21 Jump Street: The Complete Series
August 11, 2010
If you grew up during the 1980s there’s probably a good chance you watched 21 Jump Street at some point. The popular television show ran for five seasons, from 1987 to 1991, and featured a group of streetwise twentysomething police officers that would go undercover at high schools and college campuses and bust kids and/or teachers that broke the law. The show is best remembered for providing the launching pad for the career of Johnny Depp who eventually outgrew it and went on to bigger and better things in the film world.
21 Jump Street was the brainchild of Patrick Hasburgh and prolific T.V. producer Stephen J. Cannell. Their conceit was to make a cop show for teenagers complete with a ready for prime time cast of Teen Beat magazine heartthrobs. Officer Tom Hanson (Depp) is the rookie that cares too much and plays the saxophone during his off-hours so you know he’s the deep, sensitive type. Doug Penhall (DeLuise) is the gregarious jokester. H.T. Ioki (Nguyen) is the slick, cool guy. Judy Hoffs (Robinson) is the smart, fashionable one. Their boss is Captain Jenko (Forrest), an ex-hippie that talks like he’s still reliving Woodstock. He would be replaced midway through the first season by Captain Adam Fuller (Williams), a gruff, no-nonsense type.

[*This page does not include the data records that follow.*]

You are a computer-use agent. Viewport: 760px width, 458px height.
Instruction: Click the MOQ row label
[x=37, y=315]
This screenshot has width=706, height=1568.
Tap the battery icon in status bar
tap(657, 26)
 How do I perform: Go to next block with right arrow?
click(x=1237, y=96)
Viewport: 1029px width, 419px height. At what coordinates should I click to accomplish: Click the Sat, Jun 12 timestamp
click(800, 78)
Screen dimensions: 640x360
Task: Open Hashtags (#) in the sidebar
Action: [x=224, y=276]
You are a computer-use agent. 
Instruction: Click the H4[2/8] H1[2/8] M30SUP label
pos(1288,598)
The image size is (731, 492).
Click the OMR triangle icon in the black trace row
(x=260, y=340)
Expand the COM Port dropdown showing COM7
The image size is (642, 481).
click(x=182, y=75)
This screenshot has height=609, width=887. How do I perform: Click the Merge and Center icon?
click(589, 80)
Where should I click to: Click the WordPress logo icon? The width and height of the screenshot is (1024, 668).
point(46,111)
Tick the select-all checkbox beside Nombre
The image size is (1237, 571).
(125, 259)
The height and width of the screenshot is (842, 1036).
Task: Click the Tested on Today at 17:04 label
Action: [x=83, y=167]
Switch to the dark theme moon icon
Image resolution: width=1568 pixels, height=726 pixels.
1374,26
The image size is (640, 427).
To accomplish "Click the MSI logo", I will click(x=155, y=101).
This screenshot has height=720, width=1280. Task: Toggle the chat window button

Sprinkled throughout the show’s run were guest spots by then-newcomers like Sherilyn Fenn, Vince Vaughn, Bridget Fonda, and Brad Pitt. In season three, Richard Grieco joined the cast as Officer Dennis Booker, a loose cannon cop that proved to be so popular with fans that he got his own, short-lived spin-off series. Johnny Depp and Dustin Nguyen left after season four and 21 Jump Street never recovered despite the addition of two new youthful cast members to keep the show’s premise alive. It lasted one more season before getting cancelled.
The show dealt with some pretty heavy issues like drug abuse, alcoholism, hate crimes, and child abuse and served them up as simple morality tales. It also plugged in the usual cop show conventions, like car chases and shoot-outs. As hokey as some of the plots are and as cheesy as most of the dialogue is, it’s pretty obvious that Johnny Depp had the makings of a big star. He is able to say some pretty clichéd dialogue with a straight face and with conviction which is no easy task.
Ultimately, 21 Jump Street was a young, hip cop show like The Mod Squad before it but it was obvious that the show was written and directed by squares. 21 Jump Street took the ABC After School Special into prime time and was a product of the “Just Say No” Nancy Reagan era that has not aged well at all.
Anchor Bay initially released all five seasons on DVD with a few extras. Sadly, this new release has none of them but now you can get the entire run for an affordable price. The quality of the episodes is similar to previous releases and most, if not all of the original music has been replaced.